* [INSTRUCTIONS TO FOLLOW] Reproduce word for word the lines of the listing below, starting with the line that contains "You are a computer-use" and going on through the line that contains "Action: pos(335,15)". Leave the pictures out of your answer.

* [TASK DATA]
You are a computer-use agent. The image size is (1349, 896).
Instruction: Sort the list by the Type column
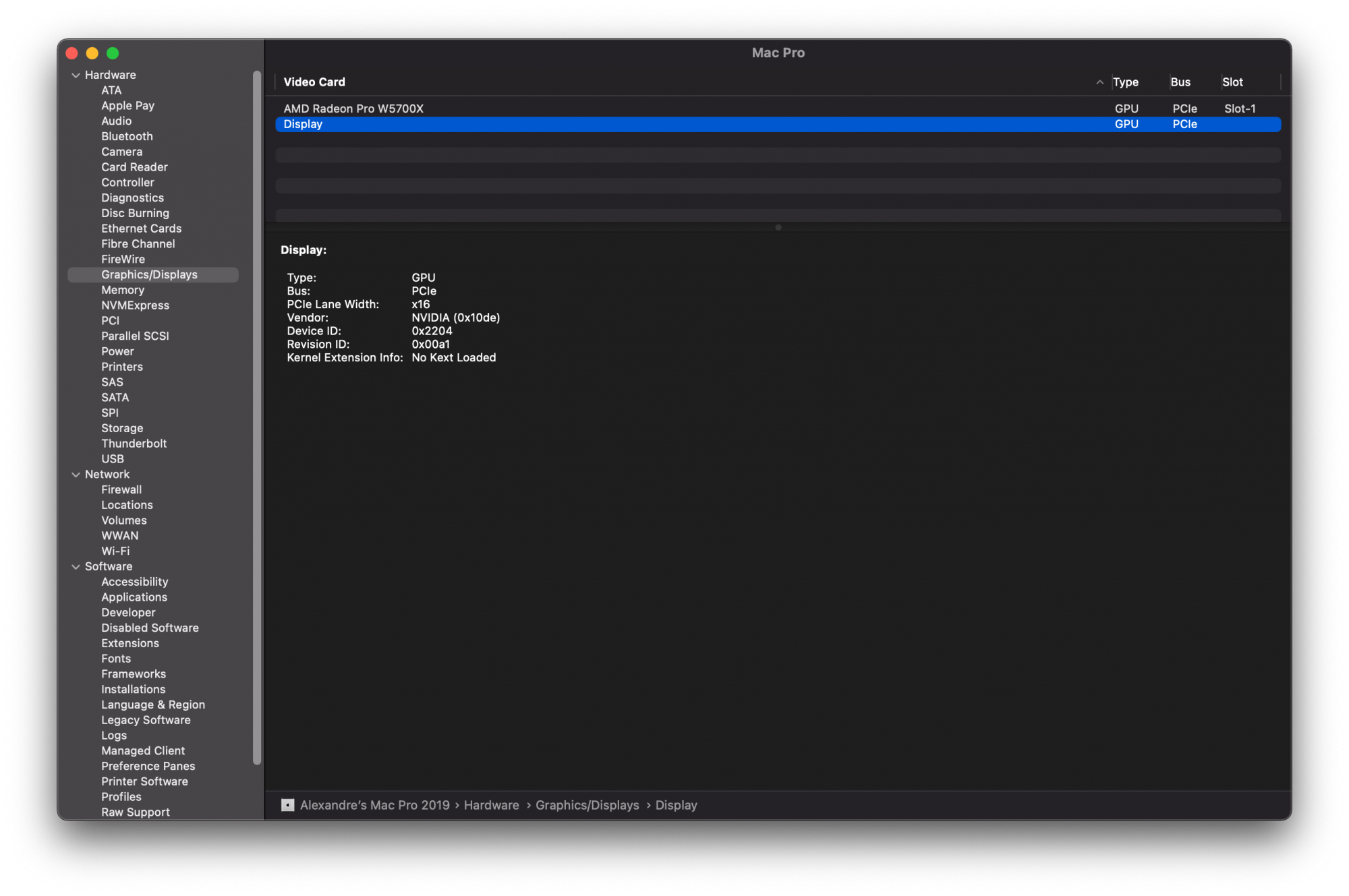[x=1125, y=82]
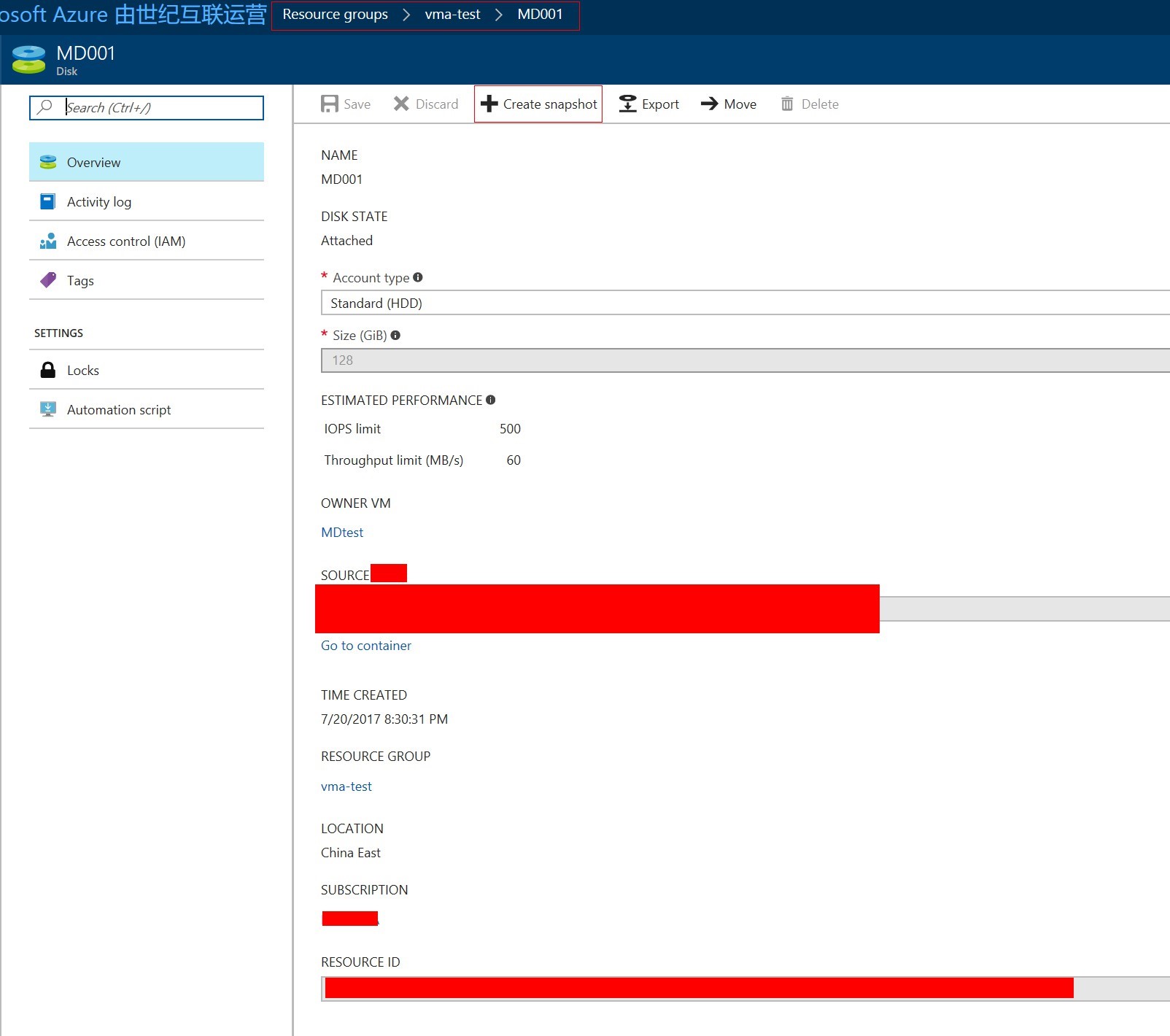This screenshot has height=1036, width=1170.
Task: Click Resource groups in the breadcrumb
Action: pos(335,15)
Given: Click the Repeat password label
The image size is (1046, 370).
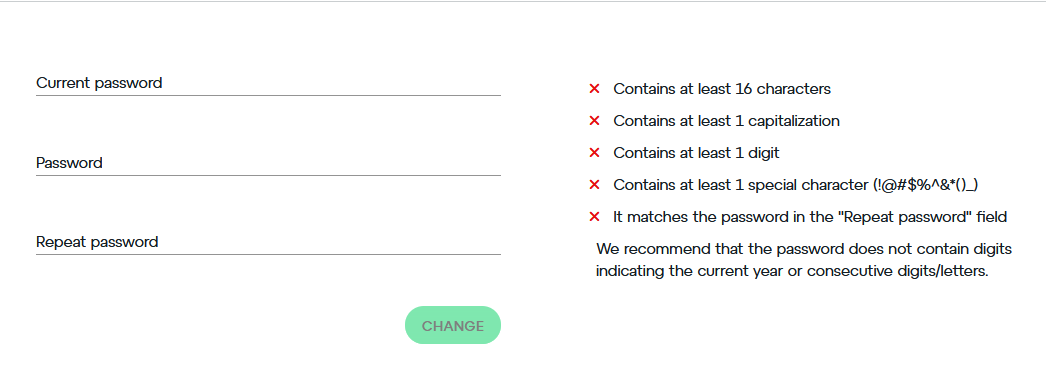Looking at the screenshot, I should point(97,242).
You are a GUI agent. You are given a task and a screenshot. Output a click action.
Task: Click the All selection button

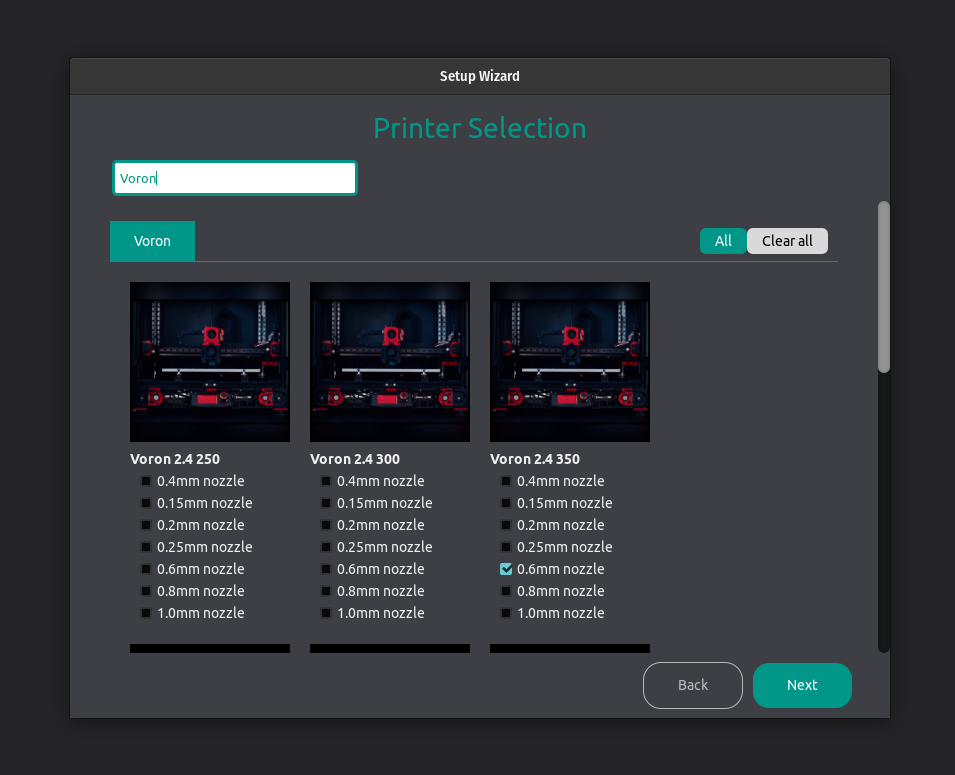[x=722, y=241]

---

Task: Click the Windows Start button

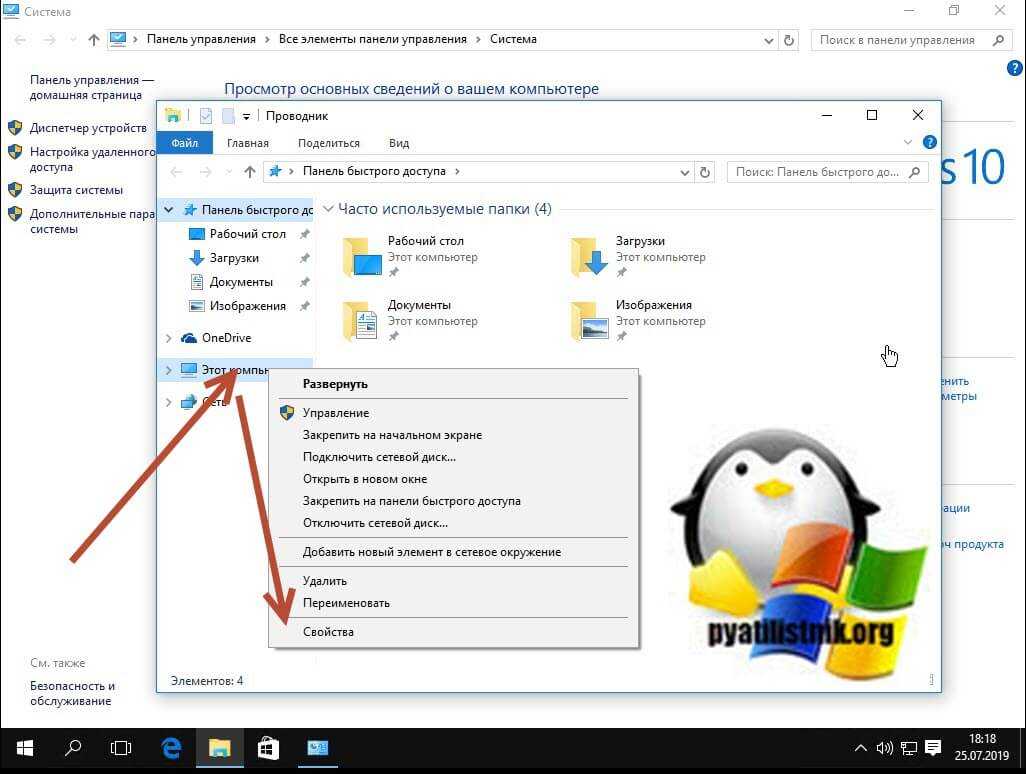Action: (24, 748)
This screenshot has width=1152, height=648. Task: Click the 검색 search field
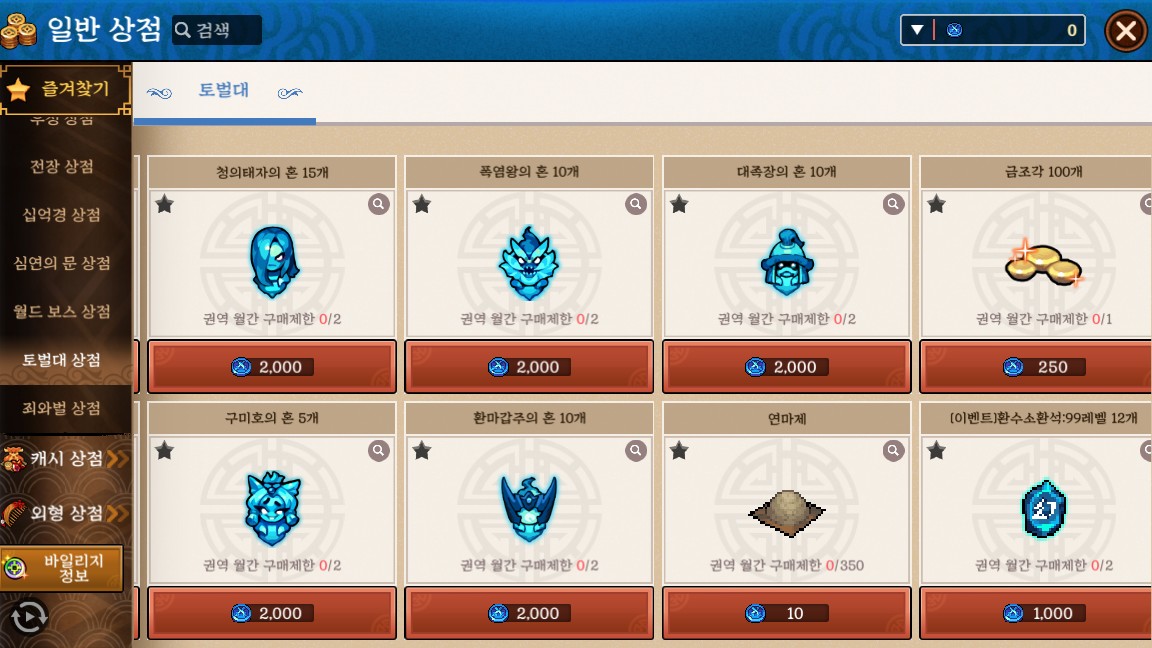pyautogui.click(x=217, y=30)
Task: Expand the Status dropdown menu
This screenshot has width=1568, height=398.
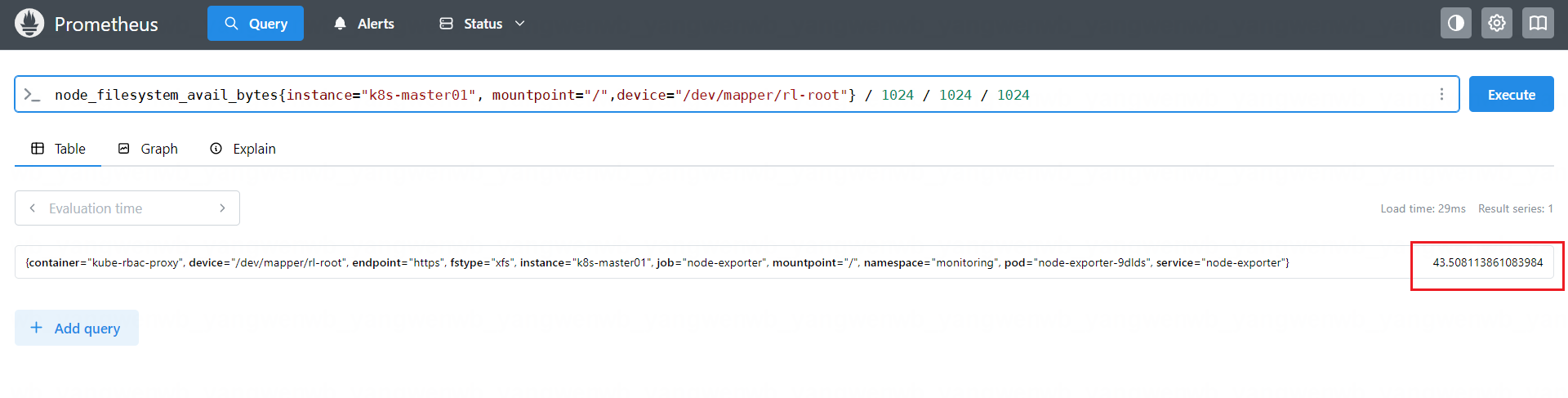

--

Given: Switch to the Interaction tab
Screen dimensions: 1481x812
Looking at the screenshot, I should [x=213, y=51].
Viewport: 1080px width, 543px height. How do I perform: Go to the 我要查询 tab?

* [SOLUTION FOR THIS PROBLEM]
You are a computer-use agent. The image size is (1349, 896).
Instruction: Sort the list by the Type column
[x=1125, y=82]
This screenshot has height=1036, width=1170.
Task: Click Resource groups in the breadcrumb
Action: pos(335,15)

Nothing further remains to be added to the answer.